Speech and Deep Learning: What does speech look like and how can we prep it for training?

This post complements a workshop repo where you can explore speech feature extraction and deep neural network training. To better understand some of the speech features used in machine and deep learning then read on!

Speech and machine learning. Why is it relevant? I assume you’re familiar with Siri and Alexa, and (depending on your language/accent) they do what you say, from turning on the lights, playing a song, to taking notes for you. This speech recognition technology already uses deep learning, but let’s say we want to improve it’s understanding of accented speech or to expand it to also identify other aspects of our speech. This can be useful (and is being explored) for health related apps, such as the tracking of depression or identifying the onset of Alzheimer’s.

So how can we train a model to identify characteristics in our speech? We need to present whatever machine learning algorithm(s) we want to use speech in a way it learns best from.

Speech Signal

Waveform

Let’s see what information is available in the raw waveform of speech:

Imgur

wave pulled from Speech Commands Dataset

What information can we gather from this picture with our naked eye?

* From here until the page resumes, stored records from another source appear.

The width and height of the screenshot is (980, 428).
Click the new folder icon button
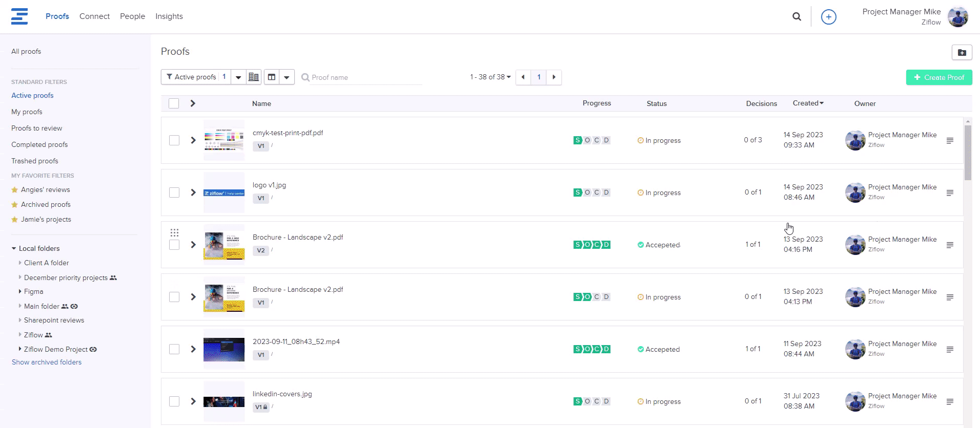[x=962, y=52]
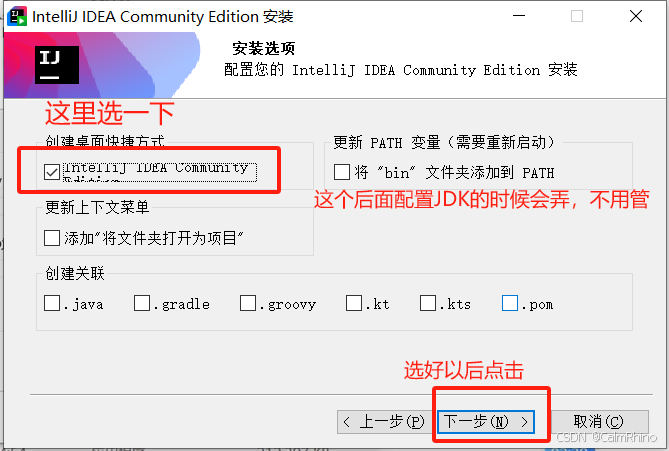Screen dimensions: 669x451
Task: Tick the .gradle association checkbox
Action: pos(142,303)
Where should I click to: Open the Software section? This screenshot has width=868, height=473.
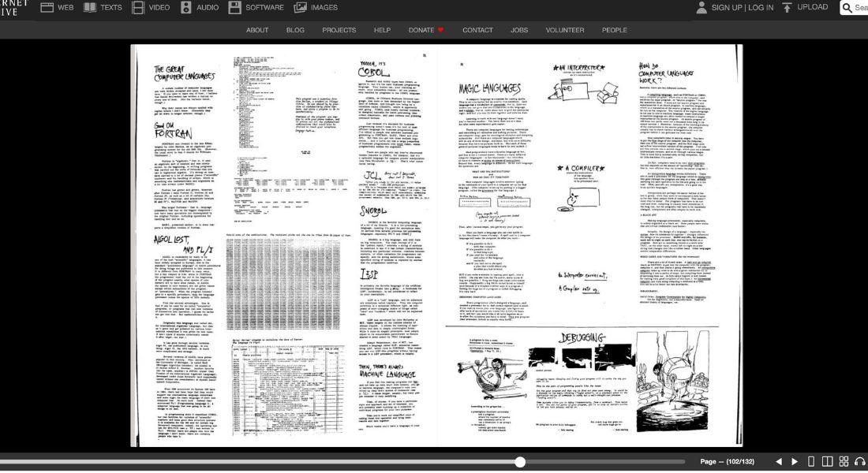(x=256, y=7)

We can see how much energy is in the signal, and when different speech sounds are made. The beginning fuzzy part looks like it matches to the sound ‘sh’. But can we answer these questions: Which exact sounds is this person saying? Could I tell ‘sh’ from ‘z’ if I didn’t know already that the word is ‘Sheila’? Is this person male, female, a child or an adult?

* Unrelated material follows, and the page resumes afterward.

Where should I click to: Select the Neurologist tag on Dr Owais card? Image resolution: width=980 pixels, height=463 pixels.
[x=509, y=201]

Let’s zoom in to see what the actual waves look like; maybe that will tell us something.

Imgur

Was this what you expected? These waves are pretty squiggly. Compare these waves with those below.

Imgur

What’s the difference? Simply put, the sine wave has just one frequency; the speech sound wave has multiple frequencies, packed together. Here are two more sine waves, at differing frequencies:

Imgur

And here are all three waves, packed together:

Imgur

For us humans, and most standard machine learning algorithms, it is very hard to tell which frequencies are in there.

This is where the Fourier Transform comes in!!

Fourier Transform: Switch Domains

For a really great explanation of the Fourier Transform, as well as some enjoyable visuals, watch this video.

Long story short, by applying this equation - equipped with several spiraling sinewaves, all with different frequencies - to the sound wave, it basically unpacks the frequencies from the sound wave. This can tell us the frequencies in the speech.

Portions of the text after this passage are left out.